[Supplied data Boundary: Start]

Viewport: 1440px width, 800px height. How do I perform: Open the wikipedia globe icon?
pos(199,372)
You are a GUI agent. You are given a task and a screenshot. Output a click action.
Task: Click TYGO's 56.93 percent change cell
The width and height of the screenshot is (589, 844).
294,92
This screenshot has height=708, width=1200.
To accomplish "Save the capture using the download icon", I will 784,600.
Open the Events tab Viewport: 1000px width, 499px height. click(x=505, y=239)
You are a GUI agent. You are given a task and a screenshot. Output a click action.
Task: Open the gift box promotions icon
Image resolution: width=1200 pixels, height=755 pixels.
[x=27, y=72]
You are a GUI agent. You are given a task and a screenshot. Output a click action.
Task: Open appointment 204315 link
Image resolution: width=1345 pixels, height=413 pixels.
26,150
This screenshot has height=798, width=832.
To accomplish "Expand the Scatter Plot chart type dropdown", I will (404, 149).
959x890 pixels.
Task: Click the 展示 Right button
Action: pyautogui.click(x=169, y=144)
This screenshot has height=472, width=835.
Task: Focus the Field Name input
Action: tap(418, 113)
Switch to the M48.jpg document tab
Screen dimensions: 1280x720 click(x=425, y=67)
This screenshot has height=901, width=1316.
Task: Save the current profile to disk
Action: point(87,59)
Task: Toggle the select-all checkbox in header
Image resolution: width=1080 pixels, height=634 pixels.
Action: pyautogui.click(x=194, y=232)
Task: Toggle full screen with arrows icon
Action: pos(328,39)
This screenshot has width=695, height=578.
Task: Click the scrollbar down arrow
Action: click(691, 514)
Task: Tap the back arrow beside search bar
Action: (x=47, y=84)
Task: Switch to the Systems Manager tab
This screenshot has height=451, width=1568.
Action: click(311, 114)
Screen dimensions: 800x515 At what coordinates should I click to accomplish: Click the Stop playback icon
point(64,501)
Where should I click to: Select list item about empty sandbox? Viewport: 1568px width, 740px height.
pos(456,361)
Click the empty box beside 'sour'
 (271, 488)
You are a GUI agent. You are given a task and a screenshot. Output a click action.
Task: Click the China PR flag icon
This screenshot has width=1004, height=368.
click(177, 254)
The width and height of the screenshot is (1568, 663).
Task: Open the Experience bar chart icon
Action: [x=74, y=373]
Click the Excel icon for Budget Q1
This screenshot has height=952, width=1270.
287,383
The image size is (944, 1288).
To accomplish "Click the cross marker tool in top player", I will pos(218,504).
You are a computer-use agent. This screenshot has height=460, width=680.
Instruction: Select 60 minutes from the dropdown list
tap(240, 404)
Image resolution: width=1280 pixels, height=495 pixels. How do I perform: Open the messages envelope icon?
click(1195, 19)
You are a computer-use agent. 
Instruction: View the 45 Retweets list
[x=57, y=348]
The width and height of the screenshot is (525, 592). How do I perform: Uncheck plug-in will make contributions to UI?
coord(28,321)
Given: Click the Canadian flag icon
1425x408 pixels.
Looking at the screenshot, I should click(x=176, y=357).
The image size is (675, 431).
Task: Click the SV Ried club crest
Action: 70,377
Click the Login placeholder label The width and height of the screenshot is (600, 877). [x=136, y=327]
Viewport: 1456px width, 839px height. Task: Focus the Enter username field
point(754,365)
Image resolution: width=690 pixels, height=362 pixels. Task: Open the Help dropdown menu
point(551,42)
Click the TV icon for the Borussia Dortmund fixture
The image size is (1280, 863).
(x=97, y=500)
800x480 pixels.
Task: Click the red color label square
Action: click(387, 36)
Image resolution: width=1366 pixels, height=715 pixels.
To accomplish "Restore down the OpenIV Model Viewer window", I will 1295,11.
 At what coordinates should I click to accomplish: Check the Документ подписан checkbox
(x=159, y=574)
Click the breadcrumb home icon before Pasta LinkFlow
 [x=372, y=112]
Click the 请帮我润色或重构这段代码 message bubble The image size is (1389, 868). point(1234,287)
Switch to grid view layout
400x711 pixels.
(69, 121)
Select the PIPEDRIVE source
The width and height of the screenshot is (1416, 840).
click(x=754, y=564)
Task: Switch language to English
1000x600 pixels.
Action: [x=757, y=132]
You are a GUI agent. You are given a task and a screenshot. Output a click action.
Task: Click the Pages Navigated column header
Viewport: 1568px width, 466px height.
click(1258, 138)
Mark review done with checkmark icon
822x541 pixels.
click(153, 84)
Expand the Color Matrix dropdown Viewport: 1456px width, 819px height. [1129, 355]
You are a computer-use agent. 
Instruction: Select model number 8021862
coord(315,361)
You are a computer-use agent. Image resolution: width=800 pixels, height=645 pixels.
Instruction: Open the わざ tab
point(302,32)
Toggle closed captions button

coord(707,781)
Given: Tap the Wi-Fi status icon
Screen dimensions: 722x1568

[Supplied data Boundary: End]

(What needs to be done):
Without changing a single character, repeat each record.

(Output below):
Viewport: 1440px width, 800px height. How do I perform: Open the wikipedia globe icon?
pos(199,372)
You are a GUI agent. You are given a task and a screenshot. Output a click action.
Task: Click TYGO's 56.93 percent change cell
The width and height of the screenshot is (589, 844).
294,92
This screenshot has height=708, width=1200.
To accomplish "Save the capture using the download icon", I will 784,600.
Open the Events tab Viewport: 1000px width, 499px height. click(x=505, y=239)
You are a GUI agent. You are given a task and a screenshot. Output a click action.
Task: Open the gift box promotions icon
Image resolution: width=1200 pixels, height=755 pixels.
[x=27, y=72]
You are a GUI agent. You are given a task and a screenshot. Output a click action.
Task: Open appointment 204315 link
Image resolution: width=1345 pixels, height=413 pixels.
26,150
This screenshot has height=798, width=832.
To accomplish "Expand the Scatter Plot chart type dropdown", I will (404, 149).
959x890 pixels.
Task: Click the 展示 Right button
Action: pyautogui.click(x=169, y=144)
This screenshot has height=472, width=835.
Task: Focus the Field Name input
Action: tap(418, 113)
Switch to the M48.jpg document tab
Screen dimensions: 1280x720 click(x=425, y=67)
This screenshot has height=901, width=1316.
Task: Save the current profile to disk
Action: point(87,59)
Task: Toggle the select-all checkbox in header
Image resolution: width=1080 pixels, height=634 pixels.
Action: pyautogui.click(x=194, y=232)
Task: Toggle full screen with arrows icon
Action: pos(328,39)
This screenshot has width=695, height=578.
Task: Click the scrollbar down arrow
Action: click(691, 514)
Task: Tap the back arrow beside search bar
Action: (x=47, y=84)
Task: Switch to the Systems Manager tab
This screenshot has height=451, width=1568.
Action: click(311, 114)
Screen dimensions: 800x515 At what coordinates should I click to accomplish: Click the Stop playback icon
point(64,501)
Where should I click to: Select list item about empty sandbox? Viewport: 1568px width, 740px height.
pos(456,361)
Click the empty box beside 'sour'
 (271, 488)
You are a GUI agent. You are given a task and a screenshot. Output a click action.
Task: Click the China PR flag icon
This screenshot has width=1004, height=368.
click(177, 254)
The width and height of the screenshot is (1568, 663).
Task: Open the Experience bar chart icon
Action: [x=74, y=373]
Click the Excel icon for Budget Q1
This screenshot has height=952, width=1270.
287,383
The image size is (944, 1288).
To accomplish "Click the cross marker tool in top player", I will pos(218,504).
You are a computer-use agent. This screenshot has height=460, width=680.
Instruction: Select 60 minutes from the dropdown list
tap(240, 404)
Image resolution: width=1280 pixels, height=495 pixels. How do I perform: Open the messages envelope icon?
click(1195, 19)
You are a computer-use agent. 
Instruction: View the 45 Retweets list
[x=57, y=348]
The width and height of the screenshot is (525, 592). How do I perform: Uncheck plug-in will make contributions to UI?
coord(28,321)
Given: Click the Canadian flag icon
1425x408 pixels.
Looking at the screenshot, I should click(x=176, y=357).
The image size is (675, 431).
Task: Click the SV Ried club crest
Action: 70,377
Click the Login placeholder label The width and height of the screenshot is (600, 877). [x=136, y=327]
Viewport: 1456px width, 839px height. Task: Focus the Enter username field
point(754,365)
Image resolution: width=690 pixels, height=362 pixels. Task: Open the Help dropdown menu
point(551,42)
Click the TV icon for the Borussia Dortmund fixture
The image size is (1280, 863).
(x=97, y=500)
800x480 pixels.
Task: Click the red color label square
Action: click(387, 36)
Image resolution: width=1366 pixels, height=715 pixels.
To accomplish "Restore down the OpenIV Model Viewer window", I will 1295,11.
 At what coordinates should I click to accomplish: Check the Документ подписан checkbox
(x=159, y=574)
Click the breadcrumb home icon before Pasta LinkFlow
 [x=372, y=112]
Click the 请帮我润色或重构这段代码 message bubble The image size is (1389, 868). point(1234,287)
Switch to grid view layout
400x711 pixels.
(69, 121)
Select the PIPEDRIVE source
The width and height of the screenshot is (1416, 840).
click(x=754, y=564)
Task: Switch language to English
1000x600 pixels.
Action: [x=757, y=132]
You are a GUI agent. You are given a task and a screenshot. Output a click action.
Task: Click the Pages Navigated column header
Viewport: 1568px width, 466px height.
click(1258, 138)
Mark review done with checkmark icon
822x541 pixels.
click(153, 84)
Expand the Color Matrix dropdown Viewport: 1456px width, 819px height. [1129, 355]
You are a computer-use agent. 
Instruction: Select model number 8021862
coord(315,361)
You are a computer-use agent. Image resolution: width=800 pixels, height=645 pixels.
Instruction: Open the わざ tab
point(302,32)
Toggle closed captions button

coord(707,781)
Given: Tap the Wi-Fi status icon
Screen dimensions: 722x1568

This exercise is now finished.